Consolidating the life-crafting literature using an AI-assisted systematic literature review significantly extends the crafting and meaning-making literature. Notably, we used stringent review and evaluation procedures to identify relevant records and evaluate the intersection of these records to promote an inclusive and delineated model (see Figure 2 ). Our model, Holistic Life-Crafting, pinpoints seven unique dimensions of life-crafting and highlights the unique behavioral expressions of each dimension. In this way, our model successfully consolidated the most relevant literature at the time of evaluation and produced a theoretically grounded framework to help researchers and theorists conceptualize how dynamic forms of crafting fit together. Moving forward, it will be important for researchers to evaluate the structure and formation of our model quantitatively. One unique way of accomplishing this goal is to construct and evaluate a multidimensional assessment tool. Specifically, researchers can design multi-tiered studies to construct and evaluate sets of items to determine the merit of our organizational model. It will be important for researchers to use new-wave psychometric procedures to verify the factor structure and stability of our model across time. To this end, it is recommended that researchers implement modern data driven or exploratory structural equation models ( Van Zyl and Ten Klooster, 2022 ; Van Zyl et al., 2023a ) in their studies.

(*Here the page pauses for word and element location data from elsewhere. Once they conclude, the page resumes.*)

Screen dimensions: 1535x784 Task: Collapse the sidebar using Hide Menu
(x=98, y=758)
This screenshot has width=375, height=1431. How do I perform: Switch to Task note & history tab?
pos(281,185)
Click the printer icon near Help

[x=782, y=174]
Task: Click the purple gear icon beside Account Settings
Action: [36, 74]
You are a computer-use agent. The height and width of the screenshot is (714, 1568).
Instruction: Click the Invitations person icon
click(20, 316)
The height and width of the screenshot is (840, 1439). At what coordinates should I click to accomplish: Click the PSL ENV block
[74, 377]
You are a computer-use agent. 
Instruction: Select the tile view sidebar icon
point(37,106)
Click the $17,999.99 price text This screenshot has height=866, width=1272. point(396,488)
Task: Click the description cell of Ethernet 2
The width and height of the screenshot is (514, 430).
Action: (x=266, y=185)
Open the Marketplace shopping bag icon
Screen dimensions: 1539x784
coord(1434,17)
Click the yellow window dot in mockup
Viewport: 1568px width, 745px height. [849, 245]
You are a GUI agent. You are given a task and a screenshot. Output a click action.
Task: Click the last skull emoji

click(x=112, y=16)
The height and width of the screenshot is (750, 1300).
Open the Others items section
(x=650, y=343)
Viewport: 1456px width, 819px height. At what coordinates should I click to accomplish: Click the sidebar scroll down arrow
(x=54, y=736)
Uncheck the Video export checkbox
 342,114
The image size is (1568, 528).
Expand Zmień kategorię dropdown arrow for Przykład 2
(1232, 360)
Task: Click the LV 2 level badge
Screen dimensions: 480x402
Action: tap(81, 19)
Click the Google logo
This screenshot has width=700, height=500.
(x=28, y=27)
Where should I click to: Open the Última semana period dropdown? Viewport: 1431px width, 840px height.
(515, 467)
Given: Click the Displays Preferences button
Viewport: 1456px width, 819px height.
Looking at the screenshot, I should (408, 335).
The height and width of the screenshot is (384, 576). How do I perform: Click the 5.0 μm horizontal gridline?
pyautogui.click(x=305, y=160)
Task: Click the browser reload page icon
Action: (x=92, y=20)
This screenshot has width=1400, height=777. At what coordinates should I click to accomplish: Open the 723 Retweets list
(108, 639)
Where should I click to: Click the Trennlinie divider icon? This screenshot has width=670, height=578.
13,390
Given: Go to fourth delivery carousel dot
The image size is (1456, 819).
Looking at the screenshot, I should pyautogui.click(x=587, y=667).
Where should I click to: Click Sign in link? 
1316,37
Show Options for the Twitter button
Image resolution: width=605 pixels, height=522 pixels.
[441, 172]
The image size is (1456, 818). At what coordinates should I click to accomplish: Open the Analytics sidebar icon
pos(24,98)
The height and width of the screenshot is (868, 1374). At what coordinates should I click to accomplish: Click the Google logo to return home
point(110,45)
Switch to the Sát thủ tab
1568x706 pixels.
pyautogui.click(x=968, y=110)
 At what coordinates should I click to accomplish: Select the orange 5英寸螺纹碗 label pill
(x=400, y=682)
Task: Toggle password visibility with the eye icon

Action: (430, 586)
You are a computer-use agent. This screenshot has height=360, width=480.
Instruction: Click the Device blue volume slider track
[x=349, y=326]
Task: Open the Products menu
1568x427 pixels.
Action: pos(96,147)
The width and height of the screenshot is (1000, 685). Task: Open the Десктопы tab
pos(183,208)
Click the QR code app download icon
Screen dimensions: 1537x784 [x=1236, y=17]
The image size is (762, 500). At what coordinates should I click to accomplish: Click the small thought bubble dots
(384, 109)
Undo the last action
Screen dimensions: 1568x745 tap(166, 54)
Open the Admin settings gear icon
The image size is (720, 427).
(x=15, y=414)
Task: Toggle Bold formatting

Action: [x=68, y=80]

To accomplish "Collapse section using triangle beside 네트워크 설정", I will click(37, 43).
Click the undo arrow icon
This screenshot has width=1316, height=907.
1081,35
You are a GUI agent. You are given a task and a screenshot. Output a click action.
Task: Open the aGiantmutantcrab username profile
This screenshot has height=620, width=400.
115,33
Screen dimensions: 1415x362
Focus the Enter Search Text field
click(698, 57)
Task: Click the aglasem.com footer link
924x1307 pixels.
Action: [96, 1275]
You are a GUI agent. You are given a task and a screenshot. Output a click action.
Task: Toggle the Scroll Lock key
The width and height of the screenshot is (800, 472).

Such modeling techniques offer a more accurate representation of how related yet independent dimensions of a construct function together; it assesses how different dimensions intersect in complex models. Assessing intersection elements appears key in life-crating approaches as many dimensions are expected to have dynamic relationships ( Chen et al., 2022 ).
Despite efforts to conduct a thorough and comprehensive systematic literature review, a few limitations are worth noting. Although we employed various methods to ensure the inclusion of all potentially relevant texts and followed best practices for systematic reviews, some manuscripts may have been overlooked. Also, excluding gray literature may have resulted in a biased view of the crafting types, as popular psychology press books, dissertations, and theses that present alternative perspectives were not included. Future research might consider a more comprehensive literature analysis, including gray literature and non-academic texts. This may provide new insights which could expand the current model. Another potential limitation relates to the novelty of this study’s machine learning-based screening methods. The model was trained on initial predefined data, but there is currently no means to evaluate the margin of error in the model. This resulted in more time-consuming manual data checking to ensure no important records were missing. Additionally, given the magnitude of the study and the available data on different crafting types, the time frame of our approach was limited (1997–2022). Innovations and publications post-2022 were not included and should be considered in future research. Finally, the criteria for constructing the final holistic life-crafting model may pose challenges. In the current study, we decided to include elements that were present in at least two life domains. However, other elements may also be used in various life domains that science has not yet explored.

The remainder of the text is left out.